FutureAGI does not run inside ActiveX controls — modern browsers cannot load ActiveX, and the FutureAGI SDK is JavaScript and Python, not COM. Where FutureAGI fits is the modern replacement stack: the AI features in the new agent workspace, the voice-agent IVR fronting calls before they reach a human, and the conversational-AI deflection layer.

A concrete example: a telecom contact center is migrating from a 2010-era Genesys deployment with ActiveX softphone to a cloud agent workspace with WebRTC voice and an AI copilot for agent assist. The legacy queue still runs on ActiveX; calls there are not instrumented. The new queue uses an LLM-powered copilot that summarizes the call, suggests next-best-actions, and drafts wrap-up notes. That copilot is instrumented with traceAI-openai, sampled into a Dataset, and evaluated with CustomerAgentConversationQuality and Faithfulness. The voice IVR uses LiveKitEngine for simulation and ASRAccuracy for production grading. None of that touches ActiveX; all of it depends on the migration completing.

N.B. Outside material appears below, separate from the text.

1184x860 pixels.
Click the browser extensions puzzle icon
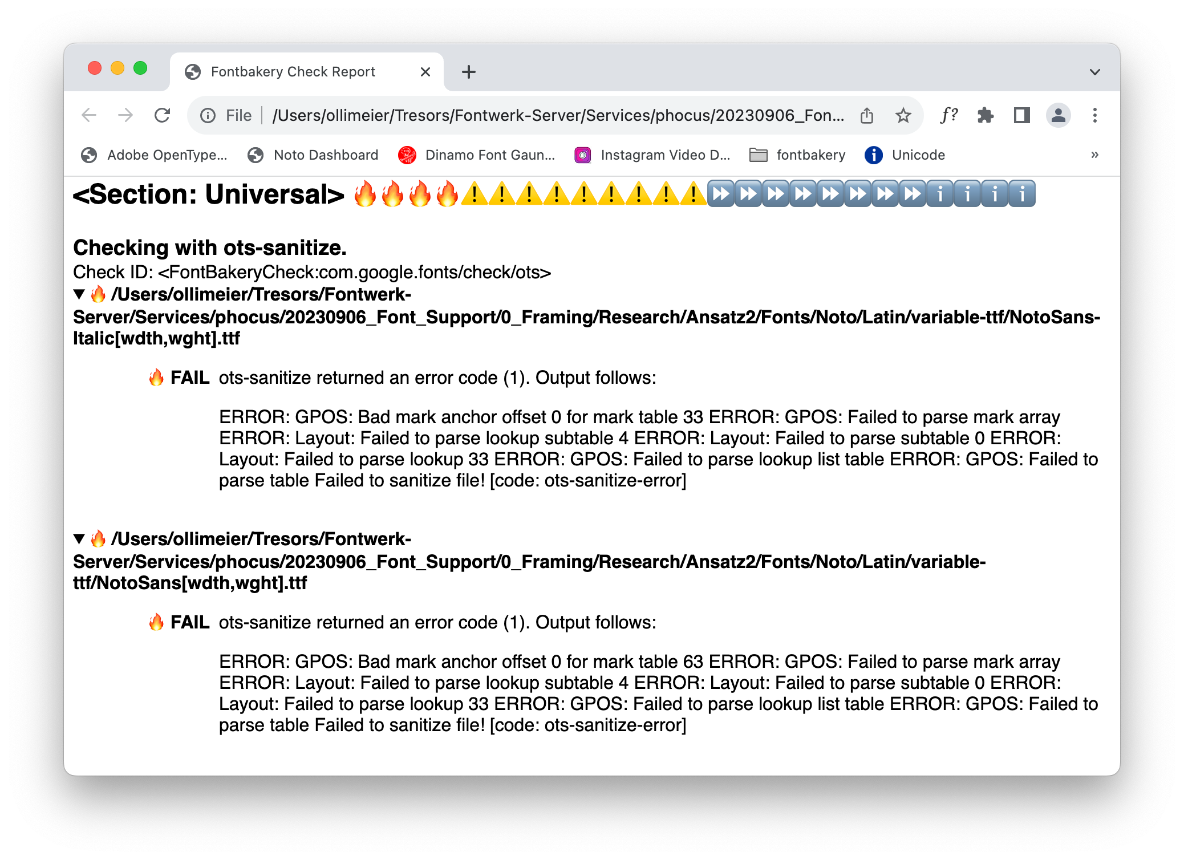pos(986,115)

For teams still running ActiveX, the right FutureAGI input is the call-recording export feed — those .wav and transcript files can be loaded into a Dataset independently of the desktop technology. ActiveX itself stays out of scope.

How to Measure or Detect It

ActiveX is not a metric — it’s a stack component. The signals worth tracking during migration are the AI-side metrics on the modern surfaces:

  • Migration coverage — percentage of agent seats moved from ActiveX desktop to modern web workspace.
  • AI copilot adoption — usage rate of LLM copilot features per agent in the new workspace.
  • CustomerAgentConversationQuality — evaluator for support-conversation quality on the new stack.
  • ASRAccuracy — voice-IVR transcription quality on the WebRTC replacement path.
  • Browser compatibility errors — error rate from agents still on legacy ActiveX pages; useful as a migration backlog metric.
from fi.evals import CustomerAgentConversationQuality

quality = CustomerAgentConversationQuality()
result = quality.evaluate(
    transcript=conversation_turns,
    agent_role="customer support",
)
print(result.score, result.reason)

Common Mistakes

  • Bolting AI copilots onto ActiveX pages. The host page cannot run modern JavaScript well; defer AI integration to the new workspace.
  • Treating the migration as IT-only. AI features depend on the migration; product roadmaps need to track it as a dependency.
  • Skipping legacy-call evaluation. Even if the desktop is ActiveX, call recordings can flow into a FutureAGI Dataset for offline scoring.
  • Ignoring security CVEs during the long tail. ActiveX vulnerabilities continue to ship — patch the desktop fleet on schedule.
  • Conflating CTI with ActiveX. CTI is a category; ActiveX is one (legacy) implementation. The modern CTI stack is JavaScript and WebSocket-based.

Frequently Asked Questions

What are contact center ActiveX controls?

Contact center ActiveX controls are legacy Windows browser components, originally used to embed CTI dialers, screen-pops, and softphone widgets inside Internet Explorer pages on agent desktops. They are deprecated in modern browsers.

Why are ActiveX controls being replaced?

Modern browsers — Edge, Chrome, Safari, Firefox — do not support ActiveX. The replacement stack is WebRTC for voice plus JavaScript SDKs and web components for CTI, screen-pop, and softphone widgets in the agent desktop.

Does FutureAGI integrate with ActiveX-based contact centers?

FutureAGI does not interact with ActiveX. It evaluates the AI-agent surfaces — voice agents, conversational agents, AI copilots — that replace or augment legacy ActiveX-based agent desktops.